*Soal yang Dikerjakan*:
Salin ulang tanpa perubahan baris-baris catatan di bawah, mulai dari baris yang memuat "Image resolution: width=2149" dan berhenti setelah baris yang memuat "The image size is (1920, 1080).". Kedua baris itu ikut disalin, dan baris lain tidak perlu ditulis.

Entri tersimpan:
-=-=-=-=-

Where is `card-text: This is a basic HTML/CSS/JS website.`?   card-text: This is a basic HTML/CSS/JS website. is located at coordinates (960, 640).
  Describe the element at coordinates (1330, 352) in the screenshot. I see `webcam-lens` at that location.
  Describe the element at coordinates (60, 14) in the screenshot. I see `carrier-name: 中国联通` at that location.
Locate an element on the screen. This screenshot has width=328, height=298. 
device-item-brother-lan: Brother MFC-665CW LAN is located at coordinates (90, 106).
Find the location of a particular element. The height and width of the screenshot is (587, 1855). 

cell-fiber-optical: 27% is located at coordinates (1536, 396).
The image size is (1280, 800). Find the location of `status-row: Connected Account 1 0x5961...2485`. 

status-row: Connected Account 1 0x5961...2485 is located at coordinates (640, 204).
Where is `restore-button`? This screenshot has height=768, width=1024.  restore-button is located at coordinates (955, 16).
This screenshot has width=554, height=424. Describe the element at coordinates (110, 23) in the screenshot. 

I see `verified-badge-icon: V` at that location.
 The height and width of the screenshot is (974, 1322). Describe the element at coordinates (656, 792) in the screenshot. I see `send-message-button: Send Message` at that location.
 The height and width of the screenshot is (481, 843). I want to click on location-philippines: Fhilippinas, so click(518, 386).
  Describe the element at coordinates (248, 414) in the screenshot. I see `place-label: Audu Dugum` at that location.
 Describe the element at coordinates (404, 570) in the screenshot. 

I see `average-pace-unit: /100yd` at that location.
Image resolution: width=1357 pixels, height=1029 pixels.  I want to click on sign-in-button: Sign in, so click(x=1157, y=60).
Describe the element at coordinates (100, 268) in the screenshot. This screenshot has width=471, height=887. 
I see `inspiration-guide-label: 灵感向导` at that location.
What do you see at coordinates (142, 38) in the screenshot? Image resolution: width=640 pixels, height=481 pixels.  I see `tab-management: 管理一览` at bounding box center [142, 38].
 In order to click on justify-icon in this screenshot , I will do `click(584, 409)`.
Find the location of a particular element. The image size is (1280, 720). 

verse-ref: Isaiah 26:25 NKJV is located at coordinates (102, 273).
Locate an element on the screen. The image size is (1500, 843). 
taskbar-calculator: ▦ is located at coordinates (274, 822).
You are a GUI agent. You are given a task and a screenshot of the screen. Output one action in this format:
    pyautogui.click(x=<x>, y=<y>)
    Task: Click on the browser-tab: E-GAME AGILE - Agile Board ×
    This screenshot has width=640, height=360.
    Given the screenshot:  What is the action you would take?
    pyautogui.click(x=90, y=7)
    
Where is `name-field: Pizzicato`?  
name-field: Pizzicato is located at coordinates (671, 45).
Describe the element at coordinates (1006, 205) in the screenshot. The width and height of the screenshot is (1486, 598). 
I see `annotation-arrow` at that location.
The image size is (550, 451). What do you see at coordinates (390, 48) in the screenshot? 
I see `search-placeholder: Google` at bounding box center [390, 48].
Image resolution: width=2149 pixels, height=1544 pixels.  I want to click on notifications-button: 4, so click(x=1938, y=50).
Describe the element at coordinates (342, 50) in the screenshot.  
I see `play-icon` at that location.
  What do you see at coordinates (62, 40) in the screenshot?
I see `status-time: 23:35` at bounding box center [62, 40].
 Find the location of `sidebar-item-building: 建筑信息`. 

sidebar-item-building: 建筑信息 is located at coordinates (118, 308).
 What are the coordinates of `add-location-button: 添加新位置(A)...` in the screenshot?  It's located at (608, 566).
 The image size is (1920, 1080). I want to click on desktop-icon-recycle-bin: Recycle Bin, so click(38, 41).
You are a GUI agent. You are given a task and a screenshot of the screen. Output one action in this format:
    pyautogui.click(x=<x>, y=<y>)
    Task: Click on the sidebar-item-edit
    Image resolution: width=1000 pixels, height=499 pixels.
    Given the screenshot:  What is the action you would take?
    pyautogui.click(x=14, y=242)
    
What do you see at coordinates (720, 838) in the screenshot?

-=-=-=-=-

*Hasil Tugas*:
Image resolution: width=2149 pixels, height=1544 pixels.  I want to click on notifications-button: 4, so click(x=1938, y=50).
Describe the element at coordinates (342, 50) in the screenshot.  
I see `play-icon` at that location.
  What do you see at coordinates (62, 40) in the screenshot?
I see `status-time: 23:35` at bounding box center [62, 40].
 Find the location of `sidebar-item-building: 建筑信息`. 

sidebar-item-building: 建筑信息 is located at coordinates (118, 308).
 What are the coordinates of `add-location-button: 添加新位置(A)...` in the screenshot?  It's located at (608, 566).
 The image size is (1920, 1080). I want to click on desktop-icon-recycle-bin: Recycle Bin, so click(38, 41).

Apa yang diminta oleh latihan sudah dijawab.